Los lunes y sus insalubres siete de la mañana rompiendo el calendario y las malas noticias de aumento salarial y corrupciones galopantes; la luz de las paradas de buses malolientes dibujando las fronteras del cansancio obrero para que odiemos la huida de las cobijas flatulentas y tibias. No es por el frío súbito de los lunes, porque siempre ha estado ahí esperándonos. No es por el faro del fin del mundo que crucifica los deseos de pan con frijoles.
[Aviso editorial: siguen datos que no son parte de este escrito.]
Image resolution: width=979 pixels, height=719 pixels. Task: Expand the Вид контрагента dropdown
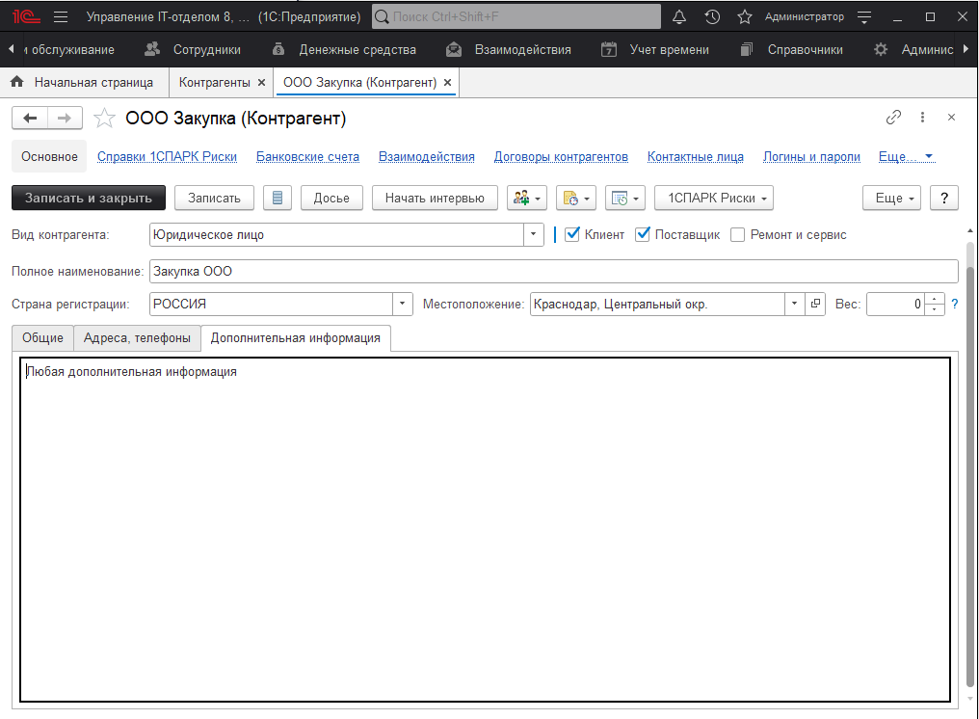(534, 234)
Ni siquiera es por la utopía ni por su sexo inédito al no estallar en la piel, ni por la indescifrable cueva que acaba de morir en el agua que no la inundó.
Pero todos los pueblos tienen los lunes que se merecen; a mí no me gustan los lunes, ya lo confesé; me gustan los martes y los miércoles porque recupero –a pesar de aquel día- una sensación arcaica y divinamente inconsulta como mi puño izquierdo en alto o mi entrañable don de hablar con el cielo cuando está petateado de girasoles, y olvido el miserable semen paterno que no reconozco en mí para poder ser un desnudo incendio. Pero, cómo dejar de ser como soy tempranamente en realidad: con miedo, con manos prestas, con un lunes cada semana. A pesar de los lunes, prometo no olvidarme de la risa fantasmal.